One of the underlying themes in Neil Stephenson’s book Snow Crash is that of meme. Meme is a concept coined by Richard Dawkins in 1976 that discusses the ability to manipulate and transmit message and meaning from host to host through the mind. According to Wikipedia…

A meme acts as a unit for carrying cultural ideas, symbols or practices, which can be transmitted from one mind to another through writing, speech, gestures, rituals or other imitable phenomena. Supporters of the concept regard memes as cultural analogues to genes in that they self-replicate, mutate and respond to selective pressures.

Advocates of the meme idea say that memes may evolve by natural selection in a manner analogous to that of biological evolution. Memes do this through the processes of variation, mutation, competition and inheritance, each of which influence a meme’s reproductive success.

Memes spread through the behaviors that they generate in their hosts. Memes that propagate less prolifically may become extinct, while others may survive, spread and (for better or for worse) mutate. Memes that replicate most effectively enjoy more success. Some memes may replicate effectively even when they prove to be detrimental to the welfare of their hosts

Mind control? The power of suggestion? Viral advertising? What determines what takes hold and spreads from person to person? Whatever happens, something catches fire and it spreads infecting email boxes, social networking sites, smart phones and even telephone polls. I would be lying if I didn’t say that I long for the day that one of my advertising strategies gets those types of legs. Then you’ve made it. If the honey badger guy can do it…so can I! Having an ad go viral is like winning the creative lottery.

Advertising Age explored the Top Ten Viral Ads of all time. Topping the list is Blendtec with its “Will it Blend” campaign.

Followed by Evian’s “Live Young”

and a smattering of other characters including the Old Spice guy (look, I’m on a horse)…to Dove’s Campaign for Natural Beauty.

We learn in advertising that as an agency or a marketing executive you don’t get to choose what goes viral. Nothing points out a rookie advertiser more so than an exclamation at a board meeting that “we are going to create this campaign and it’s going to go viral.”

    We don’t get to decide that!

The public does. Burger King hit gold with its interactive webpage selling their chicken sandwiches and Office Max followed with their Elf Yourself campaign.

Is this all the power of meme? Exploring meme through the lens of viral advertising or hits on youtube is one thing, likes on facebook another….there is still more that would argue that meme is alive and well in politics, education and that culture itself is not what we think it is, but rather the accepted suggestion of others. Is this just a bad example of follow the leader? Are we so passive that we simply give in to the power of suggestion. (Think about a yawn…do it, think about how it feels to yawn… better yet, look at this….). Many of you will at a minimum have the urgency to yawn. Still others will have a full blown yawn. There’s something to be said for the power of suggestion. It exists and it is fascinating.

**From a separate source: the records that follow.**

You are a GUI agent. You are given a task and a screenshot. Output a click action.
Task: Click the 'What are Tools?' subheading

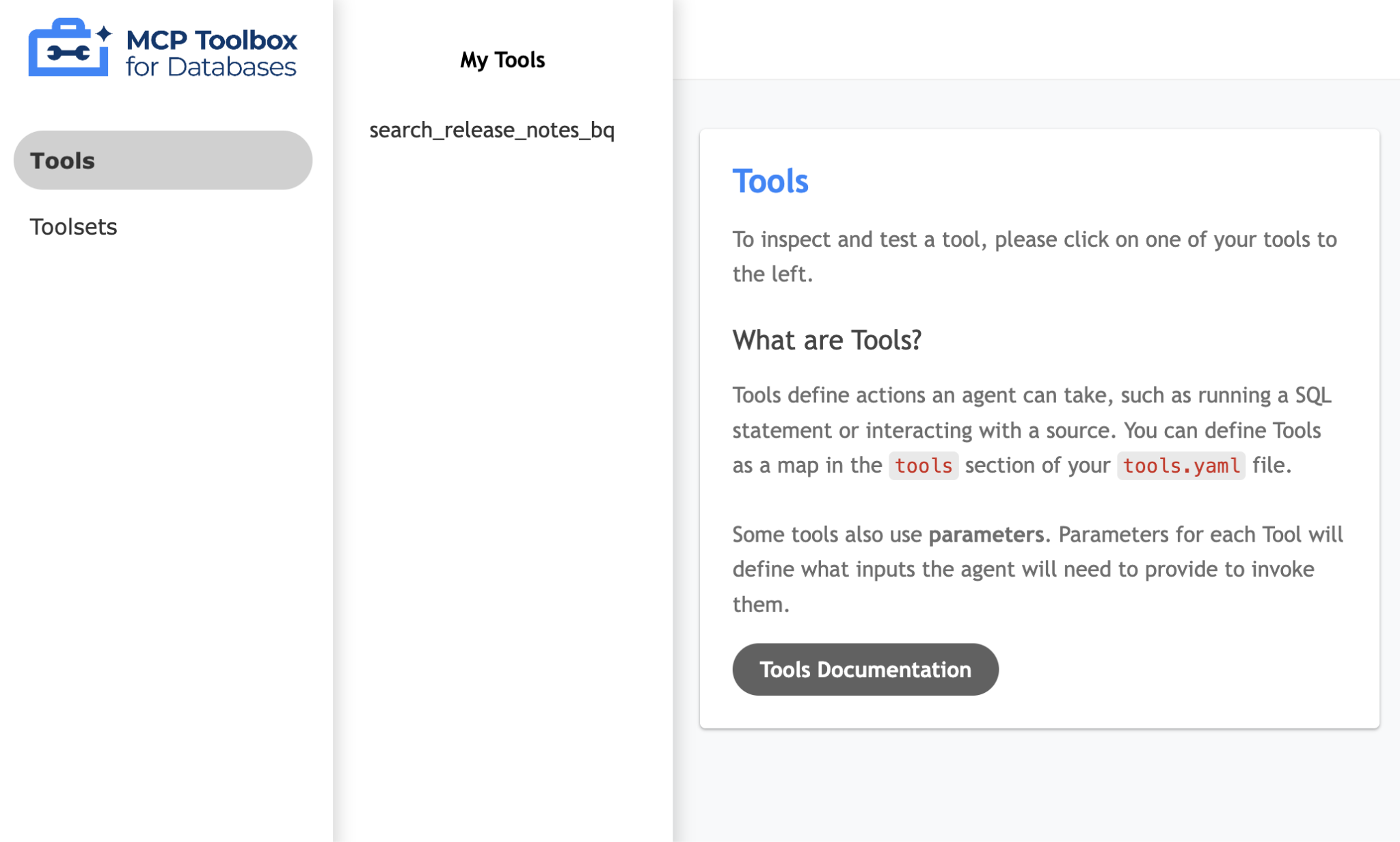point(826,340)
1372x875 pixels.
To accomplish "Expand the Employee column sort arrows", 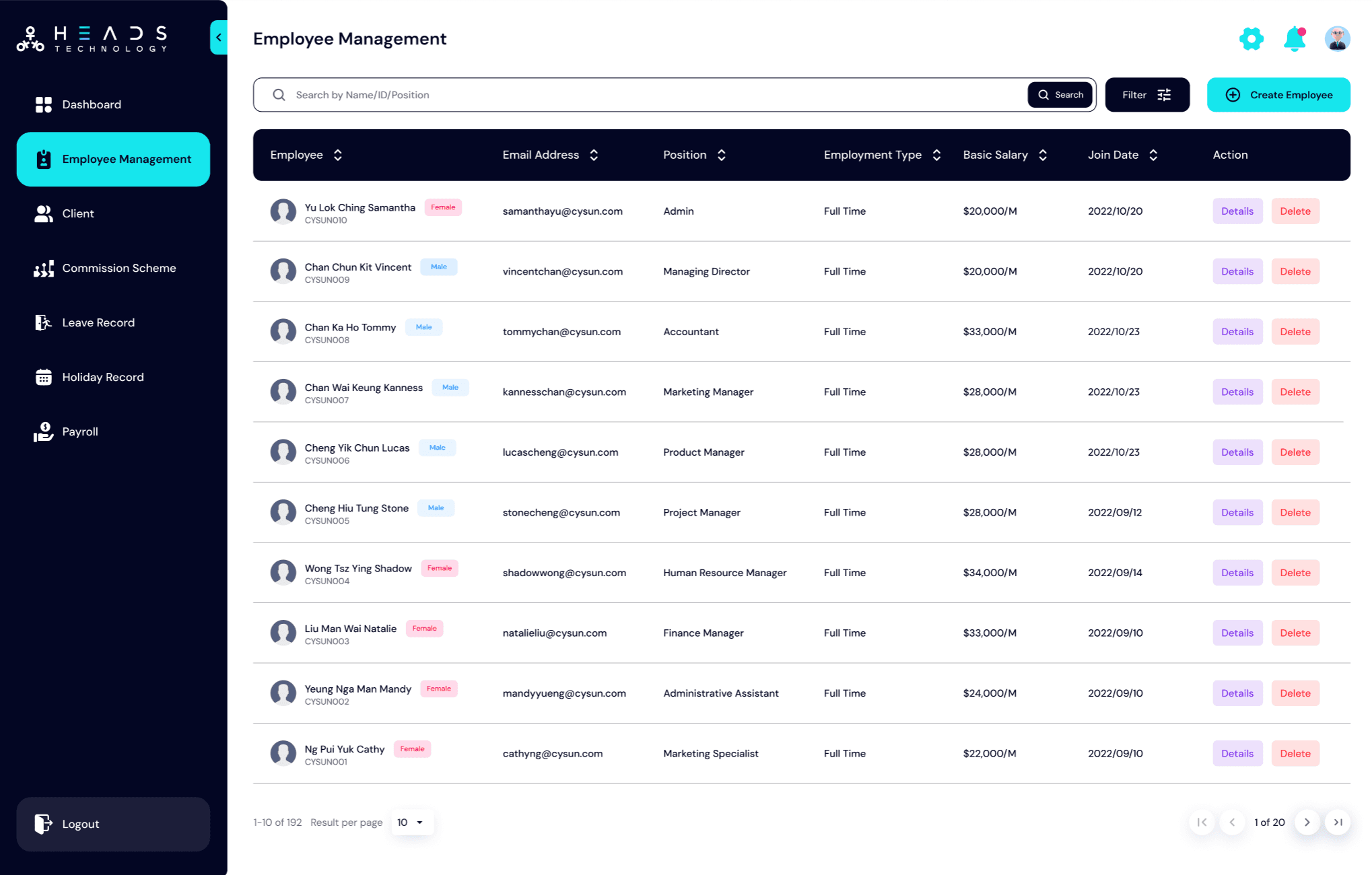I will pyautogui.click(x=337, y=155).
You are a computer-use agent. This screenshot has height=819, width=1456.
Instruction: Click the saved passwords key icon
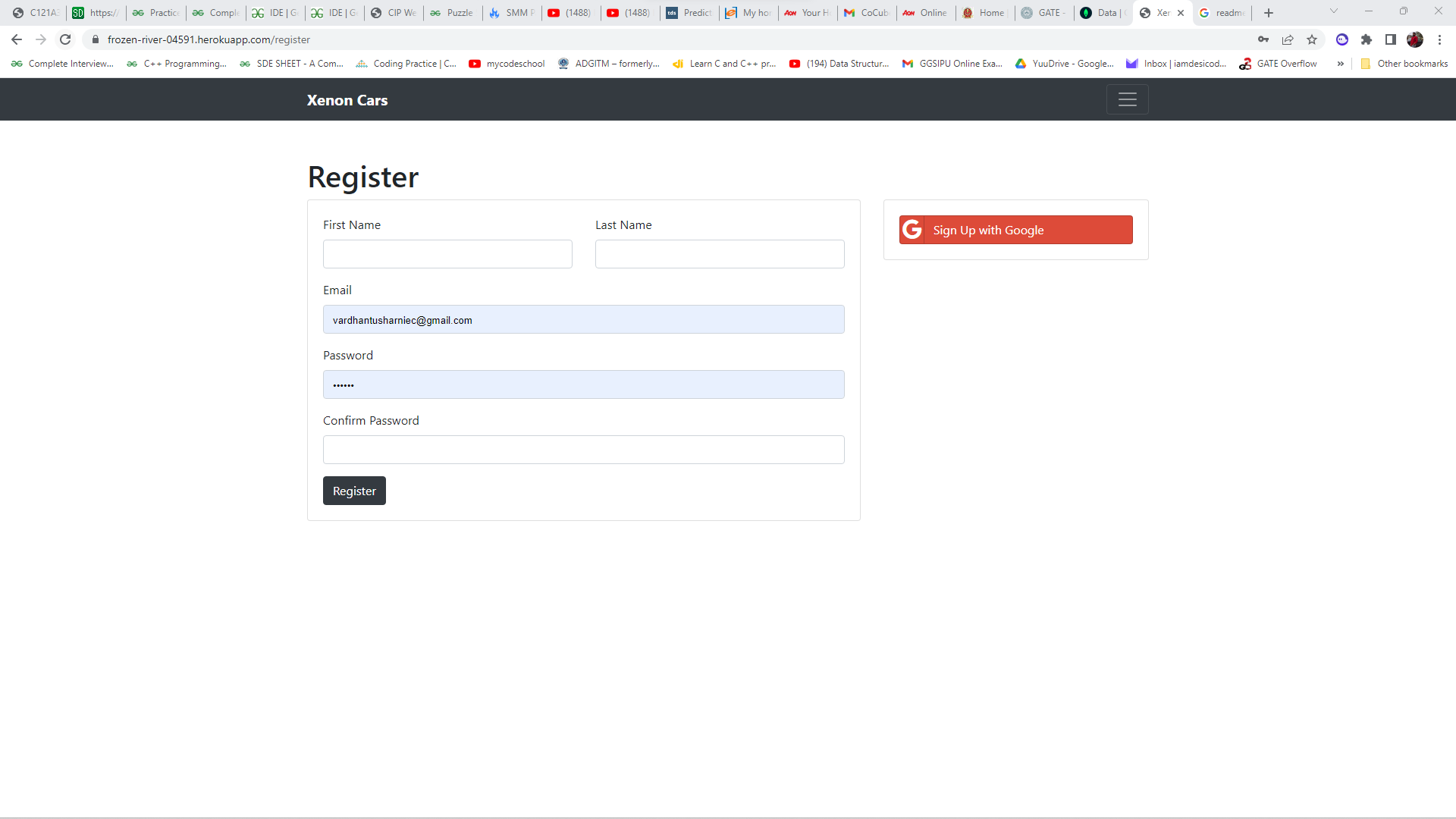click(1264, 39)
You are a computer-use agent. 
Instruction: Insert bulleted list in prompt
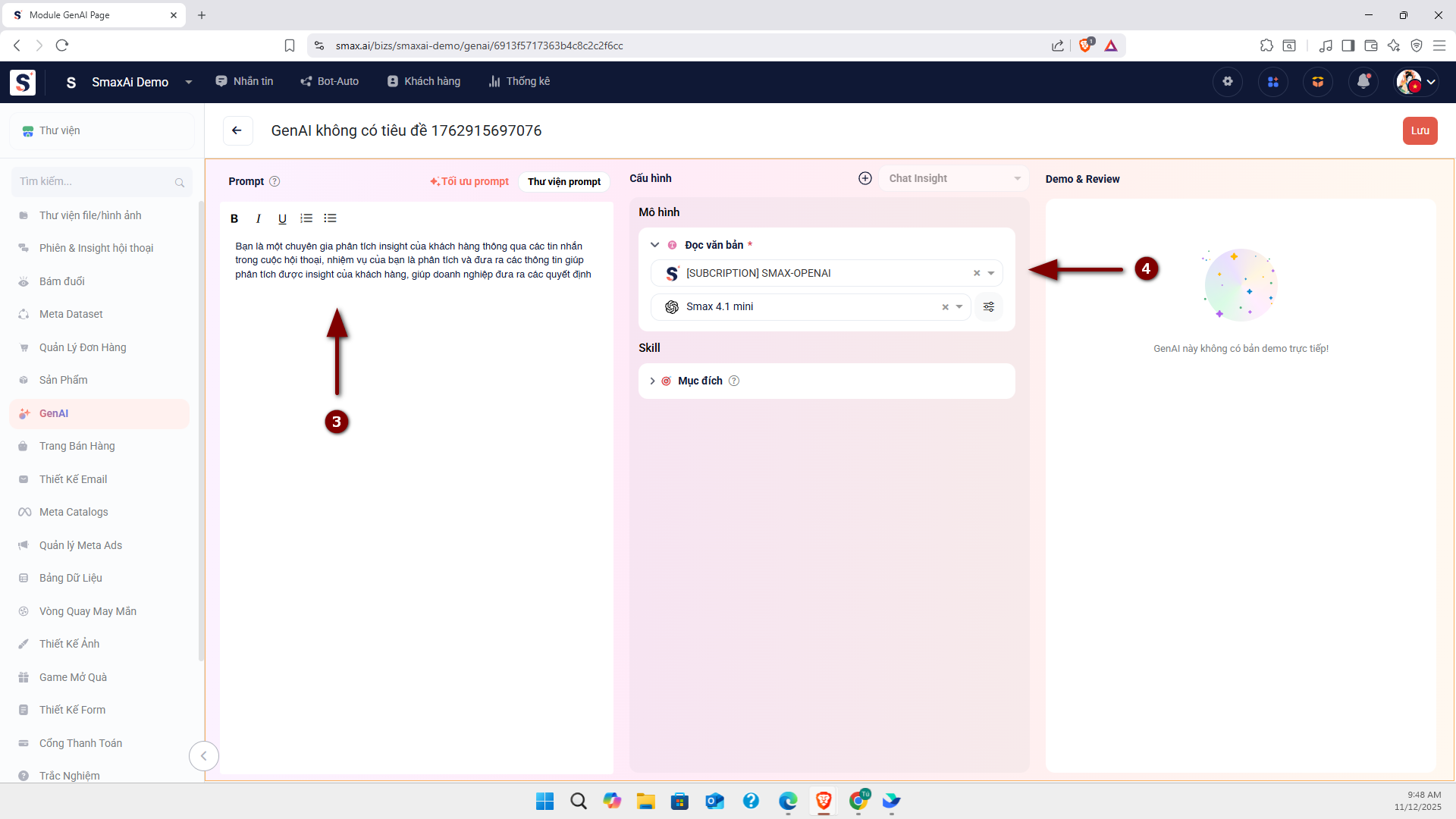(x=330, y=218)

Viruses of the mind are not a future worry: they are here with us now and are evolving to become better and better at their job of infecting us. The recent explosion of mass media and the information superhighway has made the earth a prime breeding ground for viruses of the mind.

Learmonth, M. (2011). “Digital Marketing: The Top 10 Viral Ads of All Time”. Accessed October 19, 2011.

“Meme”. Wikipedia. Accessed October 19, 2011.